Zugang zur Gesundheitsversorgung in Deutschland im internationalen Vergleich erstklassig

Köln – Die Bevölkerung in Deutschland hat im internationalen Vergleich einen sehr guten Zugang zur Gesundheitsversorgung. Trotzdem ist die Lebenserwartung in Deutschland unterdurchschnittlich. Das zeigt eine neue Studie des Wissenschaftlichen Instituts der Privaten Krankenversicherung (WIP).
Danach belegt Deutschland im Gesamtranking der Indikatoren zum Versorgungszugang den Spitzenplatz unter zehn europäischen Vergleichsländern. Innovative Arzneimittel stehen den Patienten in Deutschland zum Beispiel im Durchschnitt bereits 47 Tage nach der Zulassung zur Verfügung – im EU-Durchschnitt sind es 474 Tage.
Während die Unterschiede in der Absicherung im ambulanten und stationären Sektor im europäischen Vergleich laut der Untersuchung weniger stark variieren, sticht das deutsche Gesundheitssystem insbesondere bei der zahnärztlichen Versorgung und bei der Arzneimittelversorgung positiv heraus. Zudem profitieren Patienten in Deutschland vom schnellsten Zugang und zugleich größten Angebot innovativer Arzneimittel.

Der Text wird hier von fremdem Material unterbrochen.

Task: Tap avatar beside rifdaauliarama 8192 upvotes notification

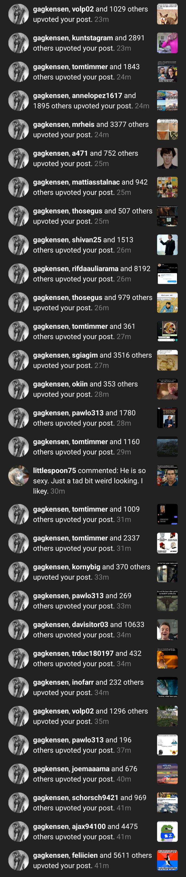Action: click(x=18, y=274)
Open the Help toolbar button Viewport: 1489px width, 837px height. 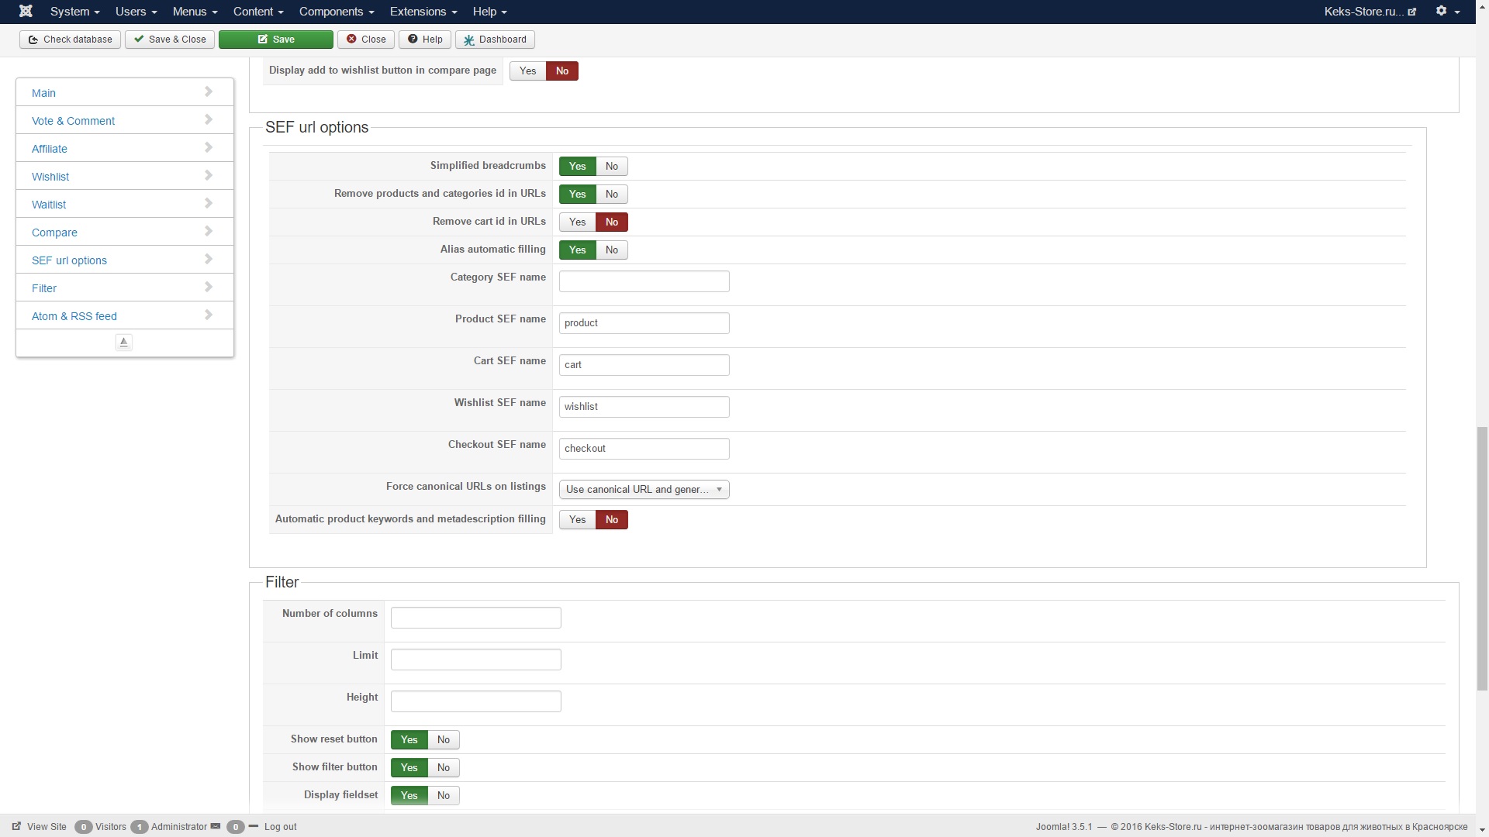pyautogui.click(x=425, y=40)
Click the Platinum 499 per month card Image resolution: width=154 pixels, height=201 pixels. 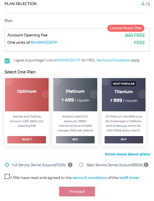75,95
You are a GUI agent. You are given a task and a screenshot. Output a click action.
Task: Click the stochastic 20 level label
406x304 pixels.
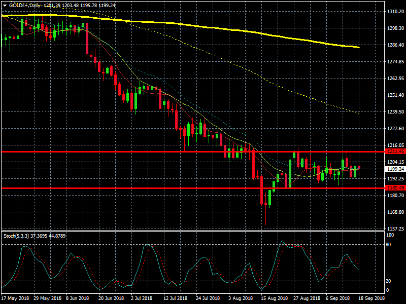click(389, 281)

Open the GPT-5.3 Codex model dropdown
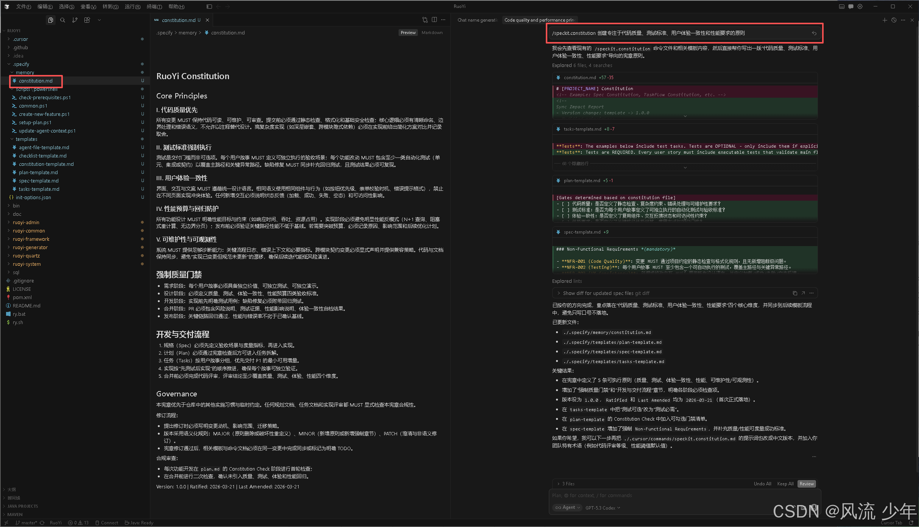pyautogui.click(x=603, y=508)
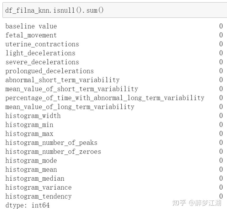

In vielen Ländern müssen sich Patienten zudem an den Behandlungskosten beteiligen. Im europäischen Vergleich sind die Zuzahlungen im deutschen Gesundheitssystem laut der WIP-Übersicht hingegen gering bis moderat.
Die Lebenserwartung liegt in Deutschland aber mit 81,2 Jahren unter dem EU-Durchschnitt von 81,5 Jahren und beispielsweise drei Jahre unter der in der Schweiz. Grund dafür sind laut der Analyse ungesunde Lebensweisen, die zu einem hohen Behandlungsbedarf und überdurchschnittlich vielen Arztbesuchen führen. Im Gesamtranking der gesundheitsrelevanten Lebensstilfaktoren belegt Deutschland unter den zehn betrachteten Ländern tatsächlich den letzten Platz.
Beispielsweise trinken 30 Prozent der Erwachsenen in Deutschland mindestens einmal im Monat exzessiv Alkohol – deutlich mehr als im EU-Durchschnitt (19 Prozent). Nur etwa die Hälfte der Erwachsenen erfüllt die Empfehlung der Weltgesundheitsorganisation (WHO) von mindestens 150 Minuten körperlicher Aktivität pro Woche.
53 Prozent sind übergewichtig oder adipös. Auch die Ernährungsgewohnheiten schneiden im Vergleich schlecht ab: Beim Verzehr von Obst, Gemüse und Hülsenfrüchten sowie beim Fett- und Zuckerkonsum gehört Deutschland zu den Schlusslichtern.
„Wenn wir die Lebenserwartung steigern, die Beanspruchung des Gesundheitswesens reduzieren und damit gleichzeitig die Kosten im System langfristig stabil halten wollen, sollten wir gesundheitsbewusstes Verhalten gezielter fördern“, zieht der Institutsleiter Frank Wild ein Fazit der Expertise.
Im Rahmen der Studie hat die Arbeitsgruppe des Instituts neben Deutschland die Länder Österreich, Tschechien, Dänemark, Frankreich, Niederlande, Norwegen, Italien, Schweiz, Großbritannien sowie den Durchschnitt der 27 EU-Mitgliedsländer vergleichend betrachtet.
Die Datenbasis stammt aus Berichten, Statistiken und Datenbanken der Organisation für wirtschaftliche Zusammenarbeit und Entwicklung (OECD), der Weltgesundheitsorganisation und des Statistischen Amts der Europäischen Union (Eurostat).
Zudem haben die Wissenschaftler Ergebnisse aus Umfragen wie dem Commonwealth Fund International Health Policy Survey, dem European Health Interview Survey sowie der Erhebung über Einkommen und Lebensbedingungen in der EU herangezogen.
„Die Analyse der vorliegenden Daten erfolgt ausschließlich deskriptiv. Eine Ableitung kausaler Zusammenhänge ist daher nicht möglich“, stellt die Arbeitsgruppe klar.